Onların başında da Seyit Ahmet Arvasi hoca geliyordu.
Mesleki formasyonunu ve kariyerini anlatmaya gerek görmüyorum. Aile geleneğinden gelen müthiş hassasiyetleri vardı. Aynı zamanda İslami konularda derin bir vukufiyet sahibiydi.
Arvasi hoca sadece öğretim üyesi değil, kelimenin tam anlamıyla bir âlimdi.
Bir hatırayı burada nakletmek istiyorum.
İdeolojilerin gençliği adeta zehirlediği dönemlerdi. Pedagoji bölümünün öğrencileri ekseriyetle sol görüşlüydü. Arvasi hocaya tavır alıyorlardı. Bir gün dersinde, ilginç bir eylem yaptılar.
Hoca derse girdiğinde, tüm öğrenciler kendisine sırtını döndü.

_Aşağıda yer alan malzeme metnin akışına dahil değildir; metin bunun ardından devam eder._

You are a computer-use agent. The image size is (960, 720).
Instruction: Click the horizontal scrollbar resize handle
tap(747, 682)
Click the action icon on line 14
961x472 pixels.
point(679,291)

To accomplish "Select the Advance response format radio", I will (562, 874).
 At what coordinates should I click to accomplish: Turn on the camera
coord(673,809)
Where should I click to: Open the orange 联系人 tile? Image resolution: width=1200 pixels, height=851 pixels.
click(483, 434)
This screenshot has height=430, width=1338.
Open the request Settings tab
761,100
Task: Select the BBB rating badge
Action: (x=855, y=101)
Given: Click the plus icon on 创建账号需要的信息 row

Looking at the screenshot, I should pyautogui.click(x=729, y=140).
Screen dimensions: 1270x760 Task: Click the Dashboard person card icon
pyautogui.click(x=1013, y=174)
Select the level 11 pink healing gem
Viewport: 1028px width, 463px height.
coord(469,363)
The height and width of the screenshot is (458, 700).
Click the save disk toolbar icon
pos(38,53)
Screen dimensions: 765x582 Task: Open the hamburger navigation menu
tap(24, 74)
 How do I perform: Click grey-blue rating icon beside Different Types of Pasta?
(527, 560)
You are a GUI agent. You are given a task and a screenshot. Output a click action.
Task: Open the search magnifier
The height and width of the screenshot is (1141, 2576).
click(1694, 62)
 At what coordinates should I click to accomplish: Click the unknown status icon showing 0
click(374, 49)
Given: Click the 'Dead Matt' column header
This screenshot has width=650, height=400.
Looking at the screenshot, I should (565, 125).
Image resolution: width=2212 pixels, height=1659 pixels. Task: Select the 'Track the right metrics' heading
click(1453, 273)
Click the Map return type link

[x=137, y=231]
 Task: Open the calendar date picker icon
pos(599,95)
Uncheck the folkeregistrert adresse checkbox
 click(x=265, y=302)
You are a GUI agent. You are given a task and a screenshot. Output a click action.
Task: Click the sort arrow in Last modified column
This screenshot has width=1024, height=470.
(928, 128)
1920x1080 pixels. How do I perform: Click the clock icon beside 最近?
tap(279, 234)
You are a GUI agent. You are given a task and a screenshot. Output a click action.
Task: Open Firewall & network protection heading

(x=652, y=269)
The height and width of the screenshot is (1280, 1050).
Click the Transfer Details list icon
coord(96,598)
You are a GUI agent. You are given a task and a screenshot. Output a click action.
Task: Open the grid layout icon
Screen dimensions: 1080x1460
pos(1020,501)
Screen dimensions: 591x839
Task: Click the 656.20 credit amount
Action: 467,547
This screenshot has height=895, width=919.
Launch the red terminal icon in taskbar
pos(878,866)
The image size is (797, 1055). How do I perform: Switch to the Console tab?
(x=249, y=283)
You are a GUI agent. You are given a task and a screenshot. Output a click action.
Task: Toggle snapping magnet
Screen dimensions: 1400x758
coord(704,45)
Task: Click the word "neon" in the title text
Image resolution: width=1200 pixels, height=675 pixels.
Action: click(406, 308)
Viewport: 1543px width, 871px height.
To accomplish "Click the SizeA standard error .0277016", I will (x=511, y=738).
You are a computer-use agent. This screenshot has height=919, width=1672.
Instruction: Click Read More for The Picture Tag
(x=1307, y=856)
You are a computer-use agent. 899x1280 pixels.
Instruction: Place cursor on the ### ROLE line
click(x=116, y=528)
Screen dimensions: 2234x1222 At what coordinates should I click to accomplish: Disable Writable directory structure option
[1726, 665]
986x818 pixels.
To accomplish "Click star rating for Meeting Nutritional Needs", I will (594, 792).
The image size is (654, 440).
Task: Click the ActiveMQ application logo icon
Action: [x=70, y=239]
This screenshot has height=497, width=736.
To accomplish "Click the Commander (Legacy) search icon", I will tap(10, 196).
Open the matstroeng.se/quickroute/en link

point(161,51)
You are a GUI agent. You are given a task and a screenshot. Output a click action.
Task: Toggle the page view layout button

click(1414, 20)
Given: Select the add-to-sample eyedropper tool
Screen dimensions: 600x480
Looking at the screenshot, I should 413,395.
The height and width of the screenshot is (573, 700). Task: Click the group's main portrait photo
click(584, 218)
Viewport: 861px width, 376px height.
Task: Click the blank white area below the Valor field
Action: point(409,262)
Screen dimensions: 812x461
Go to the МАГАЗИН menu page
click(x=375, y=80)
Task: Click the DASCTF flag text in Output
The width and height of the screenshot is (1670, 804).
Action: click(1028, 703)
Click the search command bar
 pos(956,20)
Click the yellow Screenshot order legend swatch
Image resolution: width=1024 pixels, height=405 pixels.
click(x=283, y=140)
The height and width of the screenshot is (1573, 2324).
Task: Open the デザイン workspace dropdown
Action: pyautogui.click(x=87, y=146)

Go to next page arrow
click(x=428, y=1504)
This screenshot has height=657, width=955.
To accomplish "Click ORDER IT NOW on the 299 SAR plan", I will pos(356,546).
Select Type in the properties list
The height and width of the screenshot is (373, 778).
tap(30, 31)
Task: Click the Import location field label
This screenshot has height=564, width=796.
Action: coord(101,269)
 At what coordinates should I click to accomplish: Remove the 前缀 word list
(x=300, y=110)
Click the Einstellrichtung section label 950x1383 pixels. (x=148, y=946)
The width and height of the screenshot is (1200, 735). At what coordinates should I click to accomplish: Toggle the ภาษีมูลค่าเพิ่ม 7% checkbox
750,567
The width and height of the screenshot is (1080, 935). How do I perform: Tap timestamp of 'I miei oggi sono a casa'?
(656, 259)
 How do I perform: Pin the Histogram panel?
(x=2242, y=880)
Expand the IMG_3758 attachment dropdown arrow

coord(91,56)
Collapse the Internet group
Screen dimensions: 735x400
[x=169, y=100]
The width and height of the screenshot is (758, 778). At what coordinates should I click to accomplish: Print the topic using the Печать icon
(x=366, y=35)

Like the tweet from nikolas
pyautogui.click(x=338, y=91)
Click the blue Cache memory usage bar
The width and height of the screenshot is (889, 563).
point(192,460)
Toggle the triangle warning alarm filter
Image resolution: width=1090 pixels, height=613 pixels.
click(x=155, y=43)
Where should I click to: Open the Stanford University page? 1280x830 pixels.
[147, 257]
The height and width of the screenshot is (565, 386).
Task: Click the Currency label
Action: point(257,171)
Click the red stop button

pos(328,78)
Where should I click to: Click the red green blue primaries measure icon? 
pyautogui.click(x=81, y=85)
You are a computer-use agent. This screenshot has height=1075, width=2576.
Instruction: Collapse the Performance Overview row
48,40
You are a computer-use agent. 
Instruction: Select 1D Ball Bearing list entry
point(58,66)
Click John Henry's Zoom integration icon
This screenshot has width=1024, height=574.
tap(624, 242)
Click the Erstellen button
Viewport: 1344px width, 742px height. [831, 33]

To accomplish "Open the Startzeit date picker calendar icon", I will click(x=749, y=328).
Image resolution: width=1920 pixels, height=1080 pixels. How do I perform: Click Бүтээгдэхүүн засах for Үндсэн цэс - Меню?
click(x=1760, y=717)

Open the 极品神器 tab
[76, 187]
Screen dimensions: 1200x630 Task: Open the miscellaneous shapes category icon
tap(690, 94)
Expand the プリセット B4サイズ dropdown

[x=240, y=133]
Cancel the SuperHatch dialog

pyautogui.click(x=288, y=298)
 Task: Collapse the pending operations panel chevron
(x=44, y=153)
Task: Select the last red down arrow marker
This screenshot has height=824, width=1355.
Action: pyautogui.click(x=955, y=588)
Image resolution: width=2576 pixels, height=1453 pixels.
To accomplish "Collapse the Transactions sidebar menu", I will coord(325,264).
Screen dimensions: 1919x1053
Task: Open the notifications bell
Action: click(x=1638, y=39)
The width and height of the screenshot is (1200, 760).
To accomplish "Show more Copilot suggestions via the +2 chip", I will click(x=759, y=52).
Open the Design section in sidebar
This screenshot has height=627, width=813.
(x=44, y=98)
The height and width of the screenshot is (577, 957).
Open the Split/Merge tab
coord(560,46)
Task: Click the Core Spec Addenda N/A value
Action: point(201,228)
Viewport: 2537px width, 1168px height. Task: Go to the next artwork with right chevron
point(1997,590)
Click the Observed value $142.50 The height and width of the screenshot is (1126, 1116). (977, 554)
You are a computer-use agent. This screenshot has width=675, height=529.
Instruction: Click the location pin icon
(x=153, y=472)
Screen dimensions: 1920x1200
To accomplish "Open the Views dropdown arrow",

Hiçbir tepki vermeyen Arvasi hoca, dersini anlatmaya koyuldu. Kısa süre sonra, bir öğrencinin hocasına sırt dönmesinin psikolojik analizini yapmaya başladı. Söze şöyle başladı: 'Haklısınız çocuklar! Aynı hocayı defalarca dinlemekten usandığınızı biliyorum..'
Arvasi hoca anlatıyordu, öğrenciler ise sırtı dönük mecburen dinliyorlardı. Dersin sonuna doğru, müthiş bir şey oldu. Kaç yönlü bilimsel analizle sırt dönmenin' gerçeğini anlatan Arvasi hocaya, öğrenciler yüzlerini yavaş yavaş çevirmeye başladı.
Ders saati bittiğinde tüm öğrencilerin yüzü hocaya dönüktü. Teşekkür edip hoca çıktığında, kendini protesto eden sol görüşlü öğrenciler yerinden kıpırdayamıyordu.
Benim bölümüm olmamasına rağmen, iznini alıp çok sayıda dersine dinleyici olarak katıldım. 4 yıl boyunca kendisinin müdavimiydik ve haftanın en az iki gününde evindeki sohbetlere gidiyorduk.
Bizim bölümün üstadı Muhittin Arar, bir gün hazırlan' bu akşam hocaya gidiyoruz dedi.
Arvasi hocayı dinlemek ve soru sormak için, çok okumanız gerekiyordu. Evet, o yıllarda müthiş okuyordum. Buna anormal okumak diyebilirim. Sadece ben değil, bu yola sevdalı tüm arkadaşlarımız öyleydi.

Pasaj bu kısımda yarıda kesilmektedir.